_Exercise_: Your task is to restate every entry below word for word and omit the images.

** Data to examine follows **

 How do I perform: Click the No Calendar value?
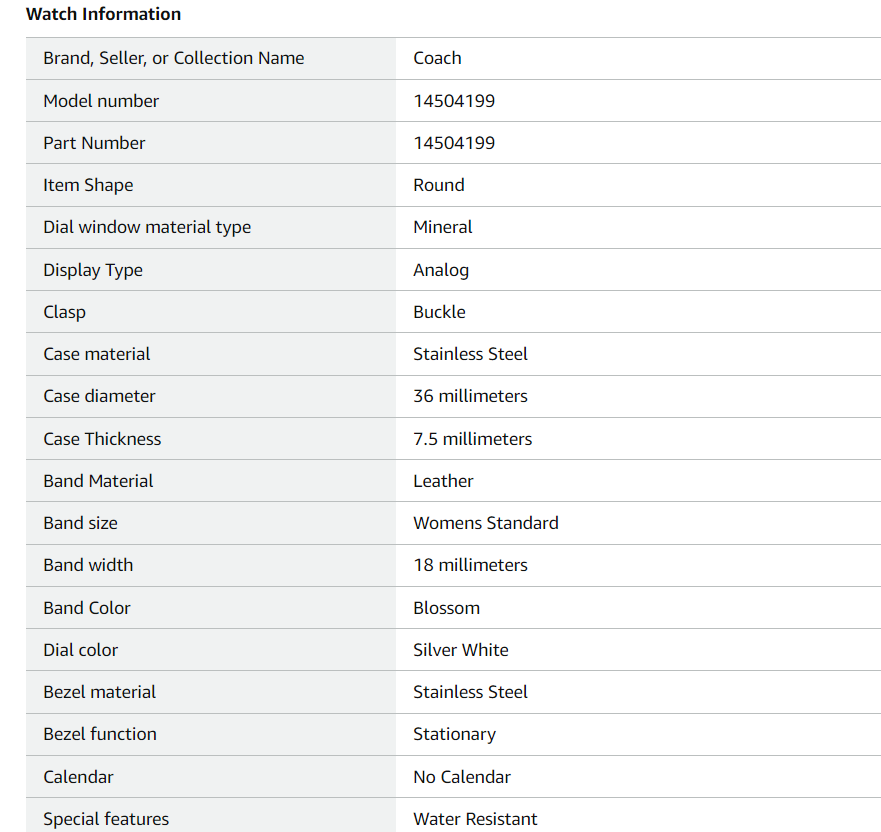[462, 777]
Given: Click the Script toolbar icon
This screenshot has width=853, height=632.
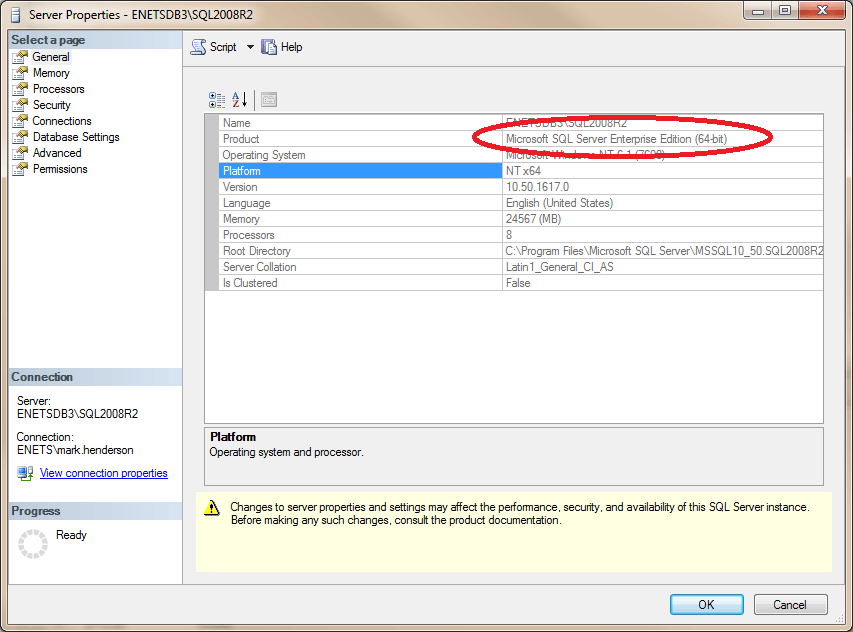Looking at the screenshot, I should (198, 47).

** End of Data to examine **

_Worked solution_:
 How do I perform: Click the No Calendar value?
[462, 777]
Given: Click the Script toolbar icon
This screenshot has width=853, height=632.
Looking at the screenshot, I should (198, 47).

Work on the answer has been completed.